Suppliers, also known as retail energy providers (REPs), are also licensed by a state to deal with retail customers. They may or may not have generating resources; however, if they do not, they typically have up-stream supply arrangement which may include purchasing directly from a pool like PJM or NYISO or bilaterally from someone like BP or TransCanada. In contrast to the brokers, suppliers potentially have higher margins on the energy sold but require larger amounts of capital to acquire energy and carry receivables and payables for some period of time.
With respect to retail energy, the overall strategy of the Company will be to acquire a "critical mass" of relatively smaller but established businesses, profitably grow them, and then generate a "liquidity event" in the form of a spin-off and initial public offering of common stock or sale to a larger entity.

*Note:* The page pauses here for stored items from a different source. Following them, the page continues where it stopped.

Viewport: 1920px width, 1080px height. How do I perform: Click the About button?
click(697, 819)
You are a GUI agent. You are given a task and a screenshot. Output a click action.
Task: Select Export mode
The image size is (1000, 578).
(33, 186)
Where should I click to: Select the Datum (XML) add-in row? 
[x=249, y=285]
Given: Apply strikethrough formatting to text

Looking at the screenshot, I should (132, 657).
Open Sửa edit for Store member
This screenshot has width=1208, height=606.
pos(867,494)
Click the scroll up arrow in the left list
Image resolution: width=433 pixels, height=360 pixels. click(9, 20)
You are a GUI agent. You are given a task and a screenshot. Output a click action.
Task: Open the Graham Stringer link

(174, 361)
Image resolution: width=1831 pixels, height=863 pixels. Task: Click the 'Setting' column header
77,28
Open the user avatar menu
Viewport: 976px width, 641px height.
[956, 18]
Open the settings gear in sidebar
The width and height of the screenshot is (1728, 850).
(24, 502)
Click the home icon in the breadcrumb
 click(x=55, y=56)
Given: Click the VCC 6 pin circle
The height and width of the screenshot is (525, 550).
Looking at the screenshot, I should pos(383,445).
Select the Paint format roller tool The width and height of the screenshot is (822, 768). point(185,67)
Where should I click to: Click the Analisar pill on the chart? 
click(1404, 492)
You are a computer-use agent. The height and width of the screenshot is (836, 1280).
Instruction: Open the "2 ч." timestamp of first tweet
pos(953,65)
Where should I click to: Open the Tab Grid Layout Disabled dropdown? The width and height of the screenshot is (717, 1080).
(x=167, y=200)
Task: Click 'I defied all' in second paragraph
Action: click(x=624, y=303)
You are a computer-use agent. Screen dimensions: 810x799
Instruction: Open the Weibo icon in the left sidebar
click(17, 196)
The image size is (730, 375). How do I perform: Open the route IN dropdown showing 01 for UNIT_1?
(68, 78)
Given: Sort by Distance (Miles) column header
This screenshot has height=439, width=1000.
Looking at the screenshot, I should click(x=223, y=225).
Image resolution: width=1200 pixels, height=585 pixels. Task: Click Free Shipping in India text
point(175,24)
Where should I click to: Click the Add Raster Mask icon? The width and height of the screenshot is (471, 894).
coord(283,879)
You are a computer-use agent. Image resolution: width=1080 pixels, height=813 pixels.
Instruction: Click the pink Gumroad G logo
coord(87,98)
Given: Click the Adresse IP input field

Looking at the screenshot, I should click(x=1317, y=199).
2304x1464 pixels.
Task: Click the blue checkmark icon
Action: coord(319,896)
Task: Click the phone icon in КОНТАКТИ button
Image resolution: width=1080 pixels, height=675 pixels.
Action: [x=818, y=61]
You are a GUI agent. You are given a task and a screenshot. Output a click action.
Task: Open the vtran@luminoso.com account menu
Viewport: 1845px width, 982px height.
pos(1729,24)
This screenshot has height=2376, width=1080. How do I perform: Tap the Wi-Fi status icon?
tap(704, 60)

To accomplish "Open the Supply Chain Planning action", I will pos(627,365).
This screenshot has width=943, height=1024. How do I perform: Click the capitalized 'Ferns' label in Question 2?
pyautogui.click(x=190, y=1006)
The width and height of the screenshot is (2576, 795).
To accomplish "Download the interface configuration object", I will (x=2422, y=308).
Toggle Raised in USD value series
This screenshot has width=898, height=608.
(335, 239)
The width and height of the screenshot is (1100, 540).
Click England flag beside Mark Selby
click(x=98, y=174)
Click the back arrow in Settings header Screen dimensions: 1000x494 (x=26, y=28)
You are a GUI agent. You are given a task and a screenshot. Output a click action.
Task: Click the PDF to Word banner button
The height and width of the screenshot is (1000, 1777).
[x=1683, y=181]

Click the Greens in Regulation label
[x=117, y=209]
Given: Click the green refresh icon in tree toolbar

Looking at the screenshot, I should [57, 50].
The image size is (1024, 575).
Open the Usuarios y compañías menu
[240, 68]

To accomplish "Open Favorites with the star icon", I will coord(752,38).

To date, TCPH has provided seed capital for this effort and intends to provide significant financial support in the future in the form of additional investment and financial guarantees.
To date, the Company has identified 769 businesses licensed as either brokers or suppliers operating in one or more of the 16 jurisdictions with a restructured electricity market. Some are also licensed to conduct a natural gas business. Out of this list, the Company has focused on the 98 firms licensed in 4 to 7 states. To date, ten of these firms have provided us with preliminary business information and up to three years of historical financial data. Of these, an active discussion is on-going with one firm, and additional discussions are expected to commence with three or four more in the near future.
We intend to encourage sellers to accept payment of the acquisition price largely in the form of promissory notes and convertible preferred equity to be issued by a subsidiary or affiliate of TCPH.
To the extent possible given state legal requirements with respect to licensing, following closing, management intends to account for its acquisitions as divisions as opposed to subsidiaries. Furthermore, it is likely that only the accounting, finance, and banking areas will be centralized, with all other business functions remaining in the hands of the management teams of the acquired companies, given that virtually all of them have been established for a number of years.
As a first step in its retail energy strategy, TCP entered into an Asset Purchase Agreement on February 20, 2012 to purchase substantially all of the assets of a retail electricity business in Connecticut for approximately $160,000. We expect to close on this initial acquisition of retail electricity assets by the end of the second quarter of 2012.
30
Item 3 Quantitative and Qualitative Disclosures about Market Risk
Market Risk
Market risk is the potential loss arising from adverse changes in market rates and prices, such as energy commodity prices, foreign currency exchange rates, interest rates, and other relevant market rates or price changes. In the ordinary course of business, we are exposed to market risk resulting from changes in energy commodity prices and foreign currency exchange rates, and we regularly evaluate our exposure to such changes. Our overall risk management strategy seeks to balance the magnitude of the exposure and the costs and availability of appropriate financial instruments.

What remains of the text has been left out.